_CONSIGNES_.
[1] D'après la source, combien de jours de recueillement la Fédération congolaise de football a-t-elle décrétés ?
[2] Recopiez le passage de la source qui commence aux mots « Conversion en formateur » et s'arrête après « nouvelle garde rouge. ».

_SOURCE_.

Conversion en formateur
À la faveur d’une dernière saison pleine en 1984, il annonce son retrait, laissant un vestiaire orphelin ; il s’implique dès lors dans la formation des jeunes à l’Institut national de la jeunesse et des sports, prônant une approche holistique liant résultats scolaires et discipline athlétique.
Héritage auprès des jeunes
Plusieurs internationaux actuels, à l’image de l’infatigable Prince Ibara, revendiquent son héritage technique ; « il nous a appris à lire le jeu avant de toucher le ballon », confie le jeune milieu Wilfrid Ntsita, rappelant l’influence durable d’Akim sur la nouvelle garde rouge.
Hommage des institutions sportives
La Fédération congolaise de football a décrété trois jours de recueillement et annoncé que le prochain match des Diables-Rouges débutera par une minute d’applaudissements, mesure saluée par la communauté sportive et par les autorités qui soulignent l’importance de valoriser ces parcours exemplaires.
Figure citoyenne et rôle social
Au-delà du sport, la figure d’Akim interroge le rôle des héros populaires dans la fabrication d’un imaginaire national partagé ; pour la politologue Mireille Loemba, son récit illustre « la mobilité sociale permise par le sport et la contribution des clubs à la citoyenneté ».
Modernisation des infrastructures
Les pouvoirs publics, engagés depuis plusieurs années dans des chantiers de modernisation des infrastructures, voient dans ce deuil l’occasion de réaffirmer leur soutien au football amateur, vivier d’où émergent les futures têtes d’affiche susceptibles de porter haut le drapeau tricolore.
Obsèques populaires au stade
Aux obsèques organisées au stade Alphonse-Massamba-Débat, une foule bigarrée a entonné des refrains des années 1970, mêlant sapeurs en vestes éclatantes, élèves en uniformes et anciens combattants ; cette pluralité rappelle la capacité du football à transcender les clivages pour célébrer une histoire commune.
Entretenir la mémoire d’Akim
Le cercueil refermé, reste la mémoire vivante : chants des supporters, archives radiophoniques et récits de vestiaire que les jeunes générations devront relayer pour que l’étincelle d’Akim-La Wanka continue d’illuminer les travées congolaises, rappelant l’éternité possible des œuvres humaines quand elles se mettent au service du collectif.

_EXTRAITS DU LISTING_.
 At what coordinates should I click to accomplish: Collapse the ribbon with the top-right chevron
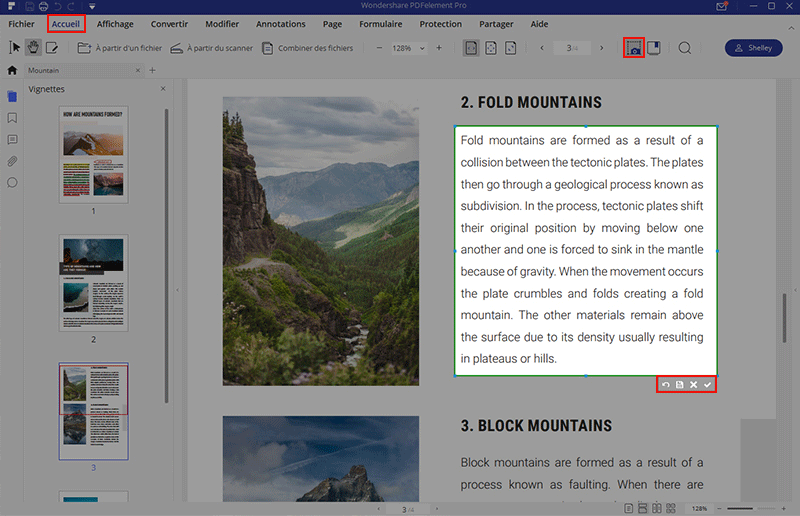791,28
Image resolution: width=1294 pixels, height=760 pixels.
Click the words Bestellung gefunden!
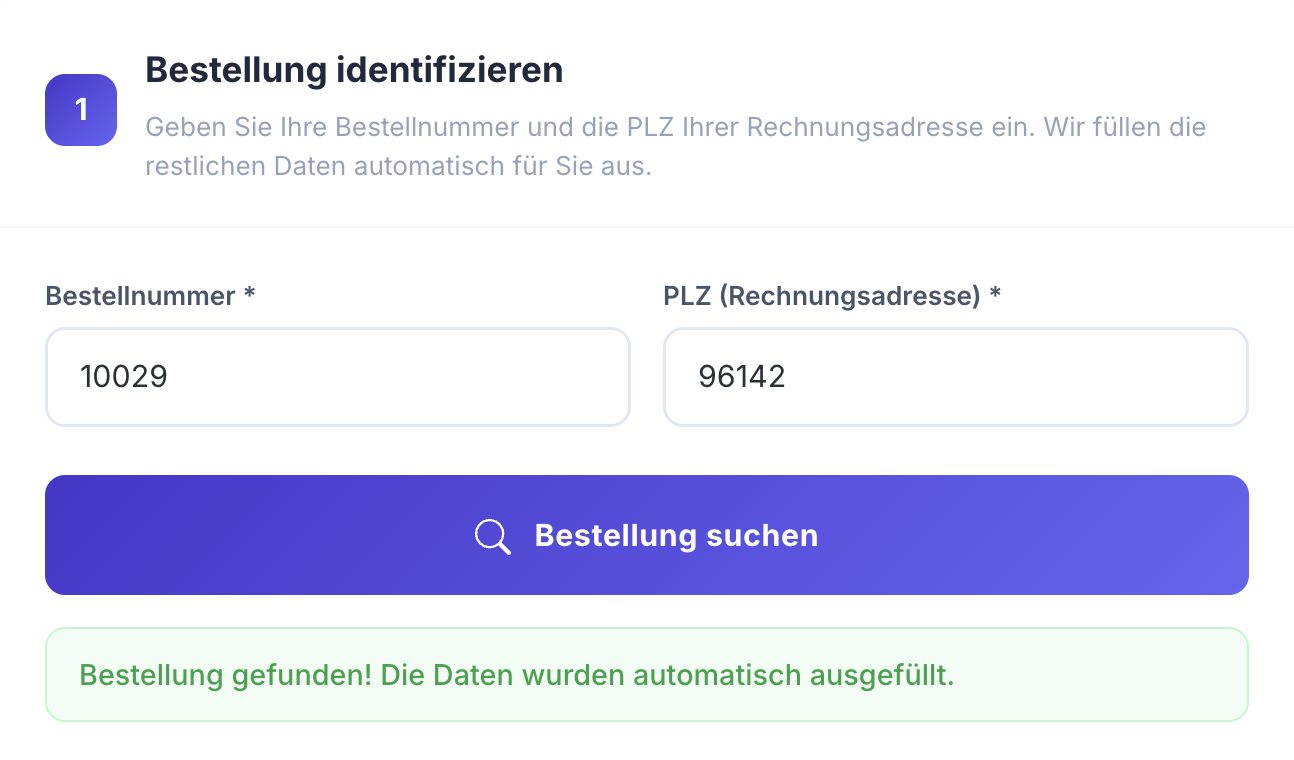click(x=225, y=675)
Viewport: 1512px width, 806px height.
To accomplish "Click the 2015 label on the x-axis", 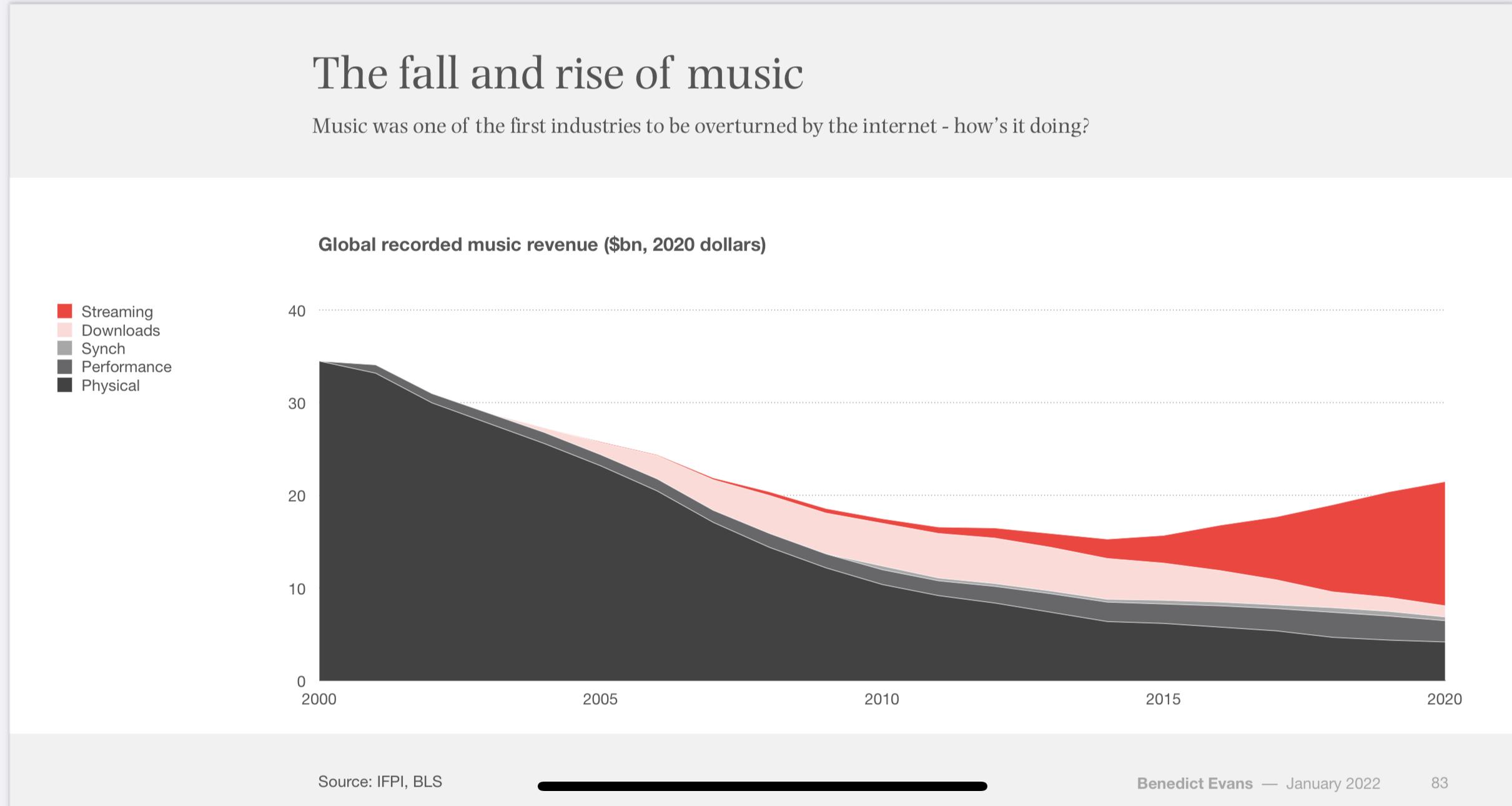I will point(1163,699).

...

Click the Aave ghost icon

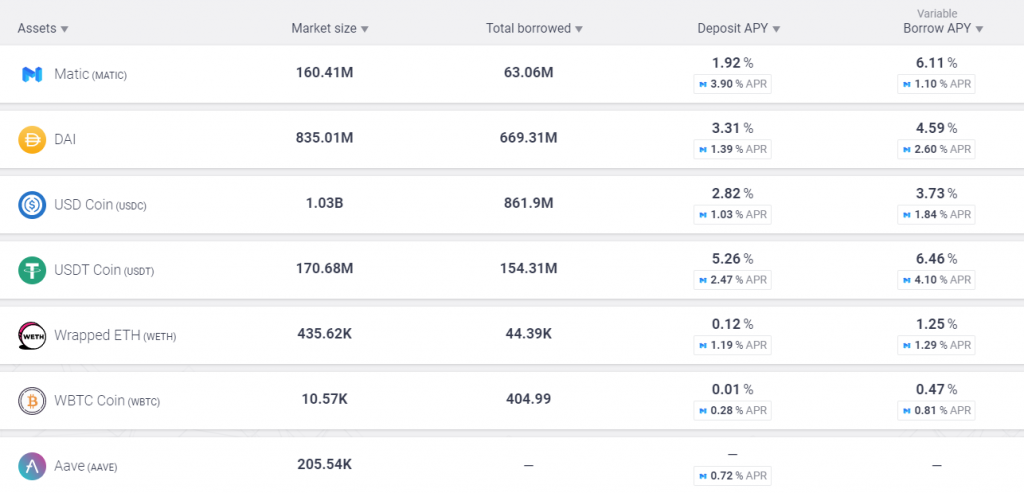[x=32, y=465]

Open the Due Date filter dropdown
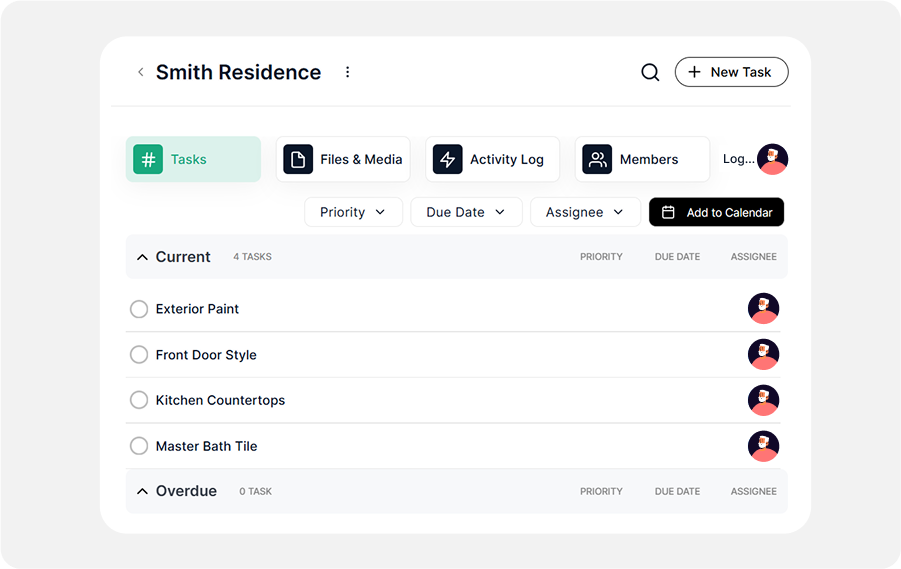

_RÉPONSES_.
[1] Trois jours.

[2]
Conversion en formateur
À la faveur d’une dernière saison pleine en 1984, il annonce son retrait, laissant un vestiaire orphelin ; il s’implique dès lors dans la formation des jeunes à l’Institut national de la jeunesse et des sports, prônant une approche holistique liant résultats scolaires et discipline athlétique.
Héritage auprès des jeunes
Plusieurs internationaux actuels, à l’image de l’infatigable Prince Ibara, revendiquent son héritage technique ; « il nous a appris à lire le jeu avant de toucher le ballon », confie le jeune milieu Wilfrid Ntsita, rappelant l’influence durable d’Akim sur la nouvelle garde rouge.